Start of Records provided
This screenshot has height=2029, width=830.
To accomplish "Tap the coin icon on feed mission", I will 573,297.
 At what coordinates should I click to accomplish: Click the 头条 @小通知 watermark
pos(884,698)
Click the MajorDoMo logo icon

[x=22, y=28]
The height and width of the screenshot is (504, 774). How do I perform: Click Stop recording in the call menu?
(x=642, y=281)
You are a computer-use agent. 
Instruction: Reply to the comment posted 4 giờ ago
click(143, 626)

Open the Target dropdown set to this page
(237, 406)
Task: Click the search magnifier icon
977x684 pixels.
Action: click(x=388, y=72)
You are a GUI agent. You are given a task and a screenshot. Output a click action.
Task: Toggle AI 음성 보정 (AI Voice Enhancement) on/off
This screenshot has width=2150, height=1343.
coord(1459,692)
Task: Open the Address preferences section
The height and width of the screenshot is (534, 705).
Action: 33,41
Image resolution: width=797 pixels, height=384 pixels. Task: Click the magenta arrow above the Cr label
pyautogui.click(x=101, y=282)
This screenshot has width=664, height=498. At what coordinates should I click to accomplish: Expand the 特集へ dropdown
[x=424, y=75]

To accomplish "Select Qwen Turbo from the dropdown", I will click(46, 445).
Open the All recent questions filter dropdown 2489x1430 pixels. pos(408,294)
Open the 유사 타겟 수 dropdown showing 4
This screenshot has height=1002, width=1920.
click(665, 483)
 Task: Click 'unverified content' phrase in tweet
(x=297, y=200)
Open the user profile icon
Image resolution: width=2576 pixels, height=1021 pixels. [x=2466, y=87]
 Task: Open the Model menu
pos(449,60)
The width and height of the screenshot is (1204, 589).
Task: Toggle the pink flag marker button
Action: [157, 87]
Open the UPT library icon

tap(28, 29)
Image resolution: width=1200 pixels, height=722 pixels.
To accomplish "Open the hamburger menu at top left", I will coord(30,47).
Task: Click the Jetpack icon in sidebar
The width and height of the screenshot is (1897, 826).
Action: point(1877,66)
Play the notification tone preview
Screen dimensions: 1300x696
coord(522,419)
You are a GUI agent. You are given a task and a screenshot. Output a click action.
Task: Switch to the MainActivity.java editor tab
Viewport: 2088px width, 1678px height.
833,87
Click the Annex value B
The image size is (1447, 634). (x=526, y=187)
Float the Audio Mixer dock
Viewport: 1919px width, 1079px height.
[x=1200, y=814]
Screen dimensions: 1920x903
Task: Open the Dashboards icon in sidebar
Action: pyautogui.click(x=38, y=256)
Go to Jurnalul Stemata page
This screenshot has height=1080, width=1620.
End of Records provided
→ Exercise instructions: Reproduce the material above with "hamburger menu" renamed to "navigation menu", keeping everything else the same.

→ Reply:
This screenshot has height=2029, width=830.
To accomplish "Tap the coin icon on feed mission", I will 573,297.
 At what coordinates should I click to accomplish: Click the 头条 @小通知 watermark
pos(884,698)
Click the MajorDoMo logo icon

[x=22, y=28]
The height and width of the screenshot is (504, 774). How do I perform: Click Stop recording in the call menu?
(x=642, y=281)
You are a computer-use agent. 
Instruction: Reply to the comment posted 4 giờ ago
click(143, 626)

Open the Target dropdown set to this page
(237, 406)
Task: Click the search magnifier icon
977x684 pixels.
Action: click(x=388, y=72)
You are a GUI agent. You are given a task and a screenshot. Output a click action.
Task: Toggle AI 음성 보정 (AI Voice Enhancement) on/off
This screenshot has width=2150, height=1343.
coord(1459,692)
Task: Open the Address preferences section
The height and width of the screenshot is (534, 705).
Action: 33,41
Image resolution: width=797 pixels, height=384 pixels. Task: Click the magenta arrow above the Cr label
pyautogui.click(x=101, y=282)
This screenshot has width=664, height=498. At what coordinates should I click to accomplish: Expand the 特集へ dropdown
[x=424, y=75]

To accomplish "Select Qwen Turbo from the dropdown", I will click(46, 445).
Open the All recent questions filter dropdown 2489x1430 pixels. pos(408,294)
Open the 유사 타겟 수 dropdown showing 4
This screenshot has height=1002, width=1920.
click(665, 483)
 Task: Click 'unverified content' phrase in tweet
(x=297, y=200)
Open the user profile icon
Image resolution: width=2576 pixels, height=1021 pixels. [x=2466, y=87]
 Task: Open the Model menu
pos(449,60)
The width and height of the screenshot is (1204, 589).
Task: Toggle the pink flag marker button
Action: [157, 87]
Open the UPT library icon

tap(28, 29)
Image resolution: width=1200 pixels, height=722 pixels.
To accomplish "Open the navigation menu at top left", I will coord(30,47).
Task: Click the Jetpack icon in sidebar
The width and height of the screenshot is (1897, 826).
Action: point(1877,66)
Play the notification tone preview
Screen dimensions: 1300x696
coord(522,419)
You are a GUI agent. You are given a task and a screenshot. Output a click action.
Task: Switch to the MainActivity.java editor tab
Viewport: 2088px width, 1678px height.
833,87
Click the Annex value B
The image size is (1447, 634). (x=526, y=187)
Float the Audio Mixer dock
Viewport: 1919px width, 1079px height.
[x=1200, y=814]
Screen dimensions: 1920x903
Task: Open the Dashboards icon in sidebar
Action: pyautogui.click(x=38, y=256)
Go to Jurnalul Stemata page
This screenshot has height=1080, width=1620.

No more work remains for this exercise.